> Problem description
Copy out, precisely as given, the lines from the line with "This screenshot has height=691, width=1224." to the end of the entries that follow.

== Given records ==

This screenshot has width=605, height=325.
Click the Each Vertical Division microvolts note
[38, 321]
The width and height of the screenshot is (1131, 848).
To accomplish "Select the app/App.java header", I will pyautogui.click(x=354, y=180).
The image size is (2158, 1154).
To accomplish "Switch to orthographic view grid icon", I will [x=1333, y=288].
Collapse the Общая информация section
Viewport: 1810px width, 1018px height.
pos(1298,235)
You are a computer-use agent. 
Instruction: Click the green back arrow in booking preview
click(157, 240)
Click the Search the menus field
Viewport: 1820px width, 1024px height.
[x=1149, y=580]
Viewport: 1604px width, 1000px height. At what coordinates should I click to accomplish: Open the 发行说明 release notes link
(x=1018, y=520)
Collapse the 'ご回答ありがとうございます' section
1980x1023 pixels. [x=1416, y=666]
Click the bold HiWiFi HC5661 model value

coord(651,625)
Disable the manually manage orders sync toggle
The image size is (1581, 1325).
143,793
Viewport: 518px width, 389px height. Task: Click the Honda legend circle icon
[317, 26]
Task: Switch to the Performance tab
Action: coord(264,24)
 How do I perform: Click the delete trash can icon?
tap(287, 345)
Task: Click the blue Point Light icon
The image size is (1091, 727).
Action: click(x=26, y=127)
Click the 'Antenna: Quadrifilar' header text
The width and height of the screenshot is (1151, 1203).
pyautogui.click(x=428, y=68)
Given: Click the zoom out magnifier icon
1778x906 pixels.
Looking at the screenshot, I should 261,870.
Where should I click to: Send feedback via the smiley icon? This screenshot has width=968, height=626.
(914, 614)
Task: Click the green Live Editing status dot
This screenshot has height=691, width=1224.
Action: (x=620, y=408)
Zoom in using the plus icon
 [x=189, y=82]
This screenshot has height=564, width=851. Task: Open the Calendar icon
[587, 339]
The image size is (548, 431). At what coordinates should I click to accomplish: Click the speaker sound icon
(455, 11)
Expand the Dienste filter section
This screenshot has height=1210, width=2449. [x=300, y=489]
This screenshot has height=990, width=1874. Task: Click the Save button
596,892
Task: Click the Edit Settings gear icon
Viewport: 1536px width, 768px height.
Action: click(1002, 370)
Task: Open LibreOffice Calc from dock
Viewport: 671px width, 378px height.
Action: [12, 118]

===

> Written response
This screenshot has height=691, width=1224.
Action: (x=620, y=408)
Zoom in using the plus icon
 [x=189, y=82]
This screenshot has height=564, width=851. Task: Open the Calendar icon
[587, 339]
The image size is (548, 431). At what coordinates should I click to accomplish: Click the speaker sound icon
(455, 11)
Expand the Dienste filter section
This screenshot has height=1210, width=2449. [x=300, y=489]
This screenshot has height=990, width=1874. Task: Click the Save button
596,892
Task: Click the Edit Settings gear icon
Viewport: 1536px width, 768px height.
Action: click(1002, 370)
Task: Open LibreOffice Calc from dock
Viewport: 671px width, 378px height.
Action: [12, 118]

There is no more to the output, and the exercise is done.